--- Document excerpt ---
* * * * *

# AMDC



## Aima Lakhera (Dec 5, 2012)

the college is great and all...but i just think the hostel rules are way too strict. Maybe I should have just gone to FMH as planned initially :facepalm: :dead:


----------



## confused-soul (Nov 3, 2012)

Wat kindda ristrictions do they put? Lame people  dw u might get use to


----------



## Aima Lakhera (Dec 5, 2012)

Um well to begin with...we aren't allowed to walk to college...which sucks coz that makes us late most of the time. We have to wait for the bus and then other girls n its just a whole process...mind you the college is across the street. Literally. And then...our windows dont open...n there's like a fence type of thing over the one that does open...its like prison lol...other than that we can only leave if someone comes to pick us up and we have to do an application....and even if we want to go by ourself our curfew is 8 which is ok bt we have to do an application for that too its just too much of a headache because we don't have time to go anywhere but even if we want to s just too much to go through for an hour of freedom lol. And we only have Sunday's off and the transportation doesn't go that day here so yeah lol but its whatever.


----------



## Bilal Ahmed Rai (Sep 23, 2012)

well i am also a student of 1st year mbbs in AMDC,the faculty is superb,the hostels are great,and i am very satisfied and enjoying my time in AMDC.


----------



## Username (Sep 26, 2012)

Hope you're also enjoying the ragging part.


----------



## Bilal Ahmed Rai (Sep 23, 2012)

well i am also the victim of severe ragging done by senior hostelites,but it was also fun.


----------



## Aima Lakhera (Dec 5, 2012)

Well ure in the boys hostel....big difference...your windows open! Lol


----------



## rehamumer (Sep 26, 2012)

well in boys hostel windows also have a fence on them its not only in girls hostel


----------



## Aima Lakhera (Dec 5, 2012)

Yeah bt our windows don't open n were not allowed out or even to walk to college...u guys have it easier than us u have to admit. Our life is from hostel to bus to college to bus n back to hostel


----------



## rehamumer (Sep 26, 2012)

same as ours hostel to college to hostel we dont even have the bus part

- - - Updated - - -

same as ours hostel to college to hostel we dont even have the bus part


----------



## Aima Lakhera (Dec 5, 2012)

Yeah but ure allowed to walk...were just cooped up trapped inside n the bus part is the worst!!!


----------



## Usman Shahzad (Jan 19, 2013)

what was the aggregate merit in amdc ?


----------



## Usman Shahzad (Jan 19, 2013)

what was the aggregate merit in amdc ?


----------



## Amna Amir (Apr 1, 2013)

Aima Lakhera said:


> the college is great and all...but i just think the hostel rules are way too strict. Maybe I should have just gone to FMH as planned initially :facepalm: :dead:


are you a nustian candidate or paying candidate???

- - - Updated - - -



Bilal Ahmed Rai said:


> well i am also the victim of severe ragging done by senior hostelites,but it was also fun.


are you a nustian candidate or paying candidate???


----------

* * * * *

--- Material provided ---

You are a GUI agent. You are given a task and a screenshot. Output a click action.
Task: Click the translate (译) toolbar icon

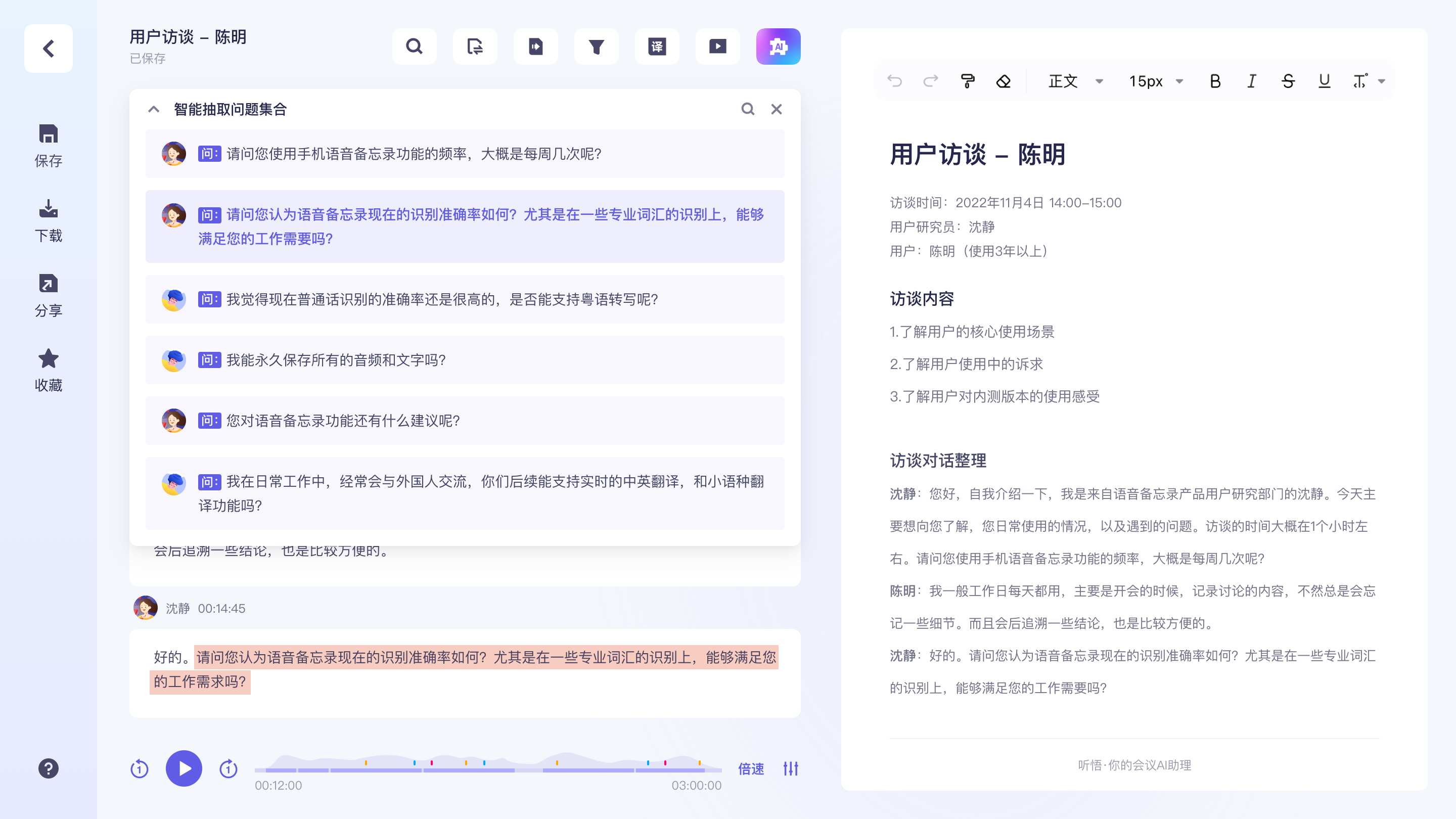coord(657,47)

* * * * *

--- Directions for this task ---
According to the AMDC forum thread, what is the curfew for girls who leave the hostel on their own? The data that comes after the AMDC forum thread is a separate set of material from it.

--- Response to this exercise ---
The curfew is 8.